Supervision

beryl provides two ways to start its subsystems: unsupervised with beryl.start and supervised with beryl/supervisor.start. For production deployments, the supervised approach is strongly recommended.

beryl.start vs supervisor.start

	`beryl.start`	`supervisor.start`
Coordinator	Started unsupervised	Supervised, auto-restarts
Presence	Manual `presence.start`	Optional, supervised
Groups	Manual `group.start`	Optional, supervised
Restart on crash	❌ Process dies	✅ Rest-for-one
Embedding in your supervision tree	Manual	`child_spec/1`

Use beryl.start for simple scripts, tests, or examples where crash recovery is not needed. Use beryl/supervisor.start for any long-running production application.

Supervised startup

import beryl
import beryl/supervisor
import beryl/presence
import gleam/option.{None, Some}

pub fn main() {
  let config = supervisor.SupervisedConfig(
    channels: beryl.default_config(),
    presence: Some(presence.default_config("node1")),
    groups: True,
  )

  let assert Ok(supervised) = supervisor.start(config)

  // Use the handles
  // supervised.channels  → beryl.Channels
  // supervised.presence  → option.Option(presence.Presence)
  // supervised.groups    → option.Option(group.Groups)
}

SupervisedConfig

pub type SupervisedConfig {
  SupervisedConfig(
    channels: beryl.Config,         // always started
    presence: Option(presence.Config), // Some → start presence, None → skip
    groups: Bool,                   // True → start groups actor
  )
}

Pass None for presence and False for groups if your application does not use them. The coordinator is always started.

SupervisedChannels

supervisor.start returns SupervisedChannels:

pub type SupervisedChannels {
  SupervisedChannels(
    channels: beryl.Channels,
    presence: Option(presence.Presence),
    groups: Option(group.Groups),
    supervisor_pid: process.Pid,
  )
}

The optional fields reflect your configuration — if you passed groups: False, supervised.groups is None.

Restart strategy

The supervisor uses rest-for-one with the following child order:

coordinator → presence (optional) → groups (optional)

Under rest-for-one, if a child crashes, that child and all children started after it are restarted. This means:

Coordinator crash → coordinator, presence, and groups all restart. This is correct: a fresh coordinator has no socket or subscription state, so presence and groups tracking stale topic data would be inconsistent.
Presence crash → presence restarts (and groups if configured). The coordinator keeps running, existing connections are preserved.
Groups crash → only groups restarts.

The default restart tolerance is 3 restarts in 5 seconds before the supervisor itself shuts down.

Stopping the supervisor

// Cleanly shut down all children in reverse start order
supervisor.stop(supervised)

After stop returns, supervised should not be used. All child processes have been terminated.

Embedding in a larger supervision tree

Use supervisor.child_spec to embed beryl as a subtree in your application's top-level supervisor:

import beryl/supervisor
import gleam/otp/static_supervisor

let beryl_config = supervisor.SupervisedConfig(
  channels: beryl.default_config(),
  presence: None,
  groups: True,
)

_WHAT TO WORK ON_.
(a) On the supervision page, how many restarts within what time span does the supervisor tolerate by default before it shuts itself down?
(b) From the supervision page, extract the passage starting with "Coordinator crash →" and going on through "itself shuts down.".
The entries have no connection to the supervision page.

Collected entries
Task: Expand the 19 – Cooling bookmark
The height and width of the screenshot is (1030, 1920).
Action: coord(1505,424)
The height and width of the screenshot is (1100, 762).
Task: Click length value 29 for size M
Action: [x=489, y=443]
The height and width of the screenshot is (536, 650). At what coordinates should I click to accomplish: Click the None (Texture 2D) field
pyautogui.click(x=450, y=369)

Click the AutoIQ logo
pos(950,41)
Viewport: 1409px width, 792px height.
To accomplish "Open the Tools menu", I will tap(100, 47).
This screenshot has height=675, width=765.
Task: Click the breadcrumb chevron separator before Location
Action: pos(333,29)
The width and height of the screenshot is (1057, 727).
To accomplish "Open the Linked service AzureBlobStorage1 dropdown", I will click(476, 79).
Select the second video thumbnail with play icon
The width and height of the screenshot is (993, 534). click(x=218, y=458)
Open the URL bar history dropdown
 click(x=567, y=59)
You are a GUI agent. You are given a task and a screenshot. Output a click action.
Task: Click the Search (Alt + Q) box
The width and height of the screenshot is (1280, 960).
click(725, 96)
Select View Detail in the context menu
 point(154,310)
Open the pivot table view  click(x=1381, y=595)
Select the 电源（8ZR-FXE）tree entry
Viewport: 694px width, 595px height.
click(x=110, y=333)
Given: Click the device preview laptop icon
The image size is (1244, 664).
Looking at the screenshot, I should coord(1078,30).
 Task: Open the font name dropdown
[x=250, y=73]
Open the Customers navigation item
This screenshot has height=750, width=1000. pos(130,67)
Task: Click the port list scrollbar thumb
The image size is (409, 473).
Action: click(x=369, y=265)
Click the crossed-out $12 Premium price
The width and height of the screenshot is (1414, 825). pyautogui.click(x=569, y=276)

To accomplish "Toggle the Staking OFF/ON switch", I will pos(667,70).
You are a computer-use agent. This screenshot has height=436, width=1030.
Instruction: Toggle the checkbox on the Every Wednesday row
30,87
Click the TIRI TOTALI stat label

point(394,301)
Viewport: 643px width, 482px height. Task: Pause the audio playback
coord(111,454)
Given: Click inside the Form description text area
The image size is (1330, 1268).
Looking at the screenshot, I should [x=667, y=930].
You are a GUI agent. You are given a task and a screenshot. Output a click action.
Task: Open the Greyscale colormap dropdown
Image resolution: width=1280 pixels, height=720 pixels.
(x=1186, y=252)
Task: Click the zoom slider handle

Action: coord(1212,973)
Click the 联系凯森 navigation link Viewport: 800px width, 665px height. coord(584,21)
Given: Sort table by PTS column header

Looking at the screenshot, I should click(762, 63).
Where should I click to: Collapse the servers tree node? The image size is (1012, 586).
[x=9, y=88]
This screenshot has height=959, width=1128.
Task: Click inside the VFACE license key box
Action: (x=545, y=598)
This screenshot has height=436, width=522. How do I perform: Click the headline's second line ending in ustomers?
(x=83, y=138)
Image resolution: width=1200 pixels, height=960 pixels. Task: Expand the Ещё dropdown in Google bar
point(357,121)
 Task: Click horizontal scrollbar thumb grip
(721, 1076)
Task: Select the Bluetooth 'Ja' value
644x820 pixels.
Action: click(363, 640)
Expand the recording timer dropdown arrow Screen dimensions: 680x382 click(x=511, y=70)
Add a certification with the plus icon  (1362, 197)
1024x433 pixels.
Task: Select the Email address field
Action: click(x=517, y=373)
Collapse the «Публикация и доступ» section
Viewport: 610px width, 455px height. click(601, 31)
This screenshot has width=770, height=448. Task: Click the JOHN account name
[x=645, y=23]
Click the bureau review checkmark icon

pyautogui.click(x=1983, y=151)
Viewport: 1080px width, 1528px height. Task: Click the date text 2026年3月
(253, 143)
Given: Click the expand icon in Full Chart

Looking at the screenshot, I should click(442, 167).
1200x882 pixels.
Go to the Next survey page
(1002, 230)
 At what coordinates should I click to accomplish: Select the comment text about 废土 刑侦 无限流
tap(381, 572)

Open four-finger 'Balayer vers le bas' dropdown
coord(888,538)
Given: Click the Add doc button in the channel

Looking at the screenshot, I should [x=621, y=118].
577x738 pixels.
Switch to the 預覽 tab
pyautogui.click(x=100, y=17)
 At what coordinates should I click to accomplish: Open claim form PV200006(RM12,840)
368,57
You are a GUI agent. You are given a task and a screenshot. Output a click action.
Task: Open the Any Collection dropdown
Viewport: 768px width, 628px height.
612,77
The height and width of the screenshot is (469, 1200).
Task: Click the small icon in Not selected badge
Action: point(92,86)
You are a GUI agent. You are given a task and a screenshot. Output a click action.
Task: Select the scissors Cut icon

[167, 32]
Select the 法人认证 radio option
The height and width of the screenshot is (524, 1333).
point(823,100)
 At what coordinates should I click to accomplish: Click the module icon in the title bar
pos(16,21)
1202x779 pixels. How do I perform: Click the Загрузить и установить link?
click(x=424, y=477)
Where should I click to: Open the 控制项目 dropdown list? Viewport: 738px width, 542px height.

_EXERCISE RESPONSES_.
(a) 3 restarts in 5 seconds.

(b)
Coordinator crash → coordinator, presence, and groups all restart. This is correct: a fresh coordinator has no socket or subscription state, so presence and groups tracking stale topic data would be inconsistent.
Presence crash → presence restarts (and groups if configured). The coordinator keeps running, existing connections are preserved.
Groups crash → only groups restarts.

The default restart tolerance is 3 restarts in 5 seconds before the supervisor itself shuts down.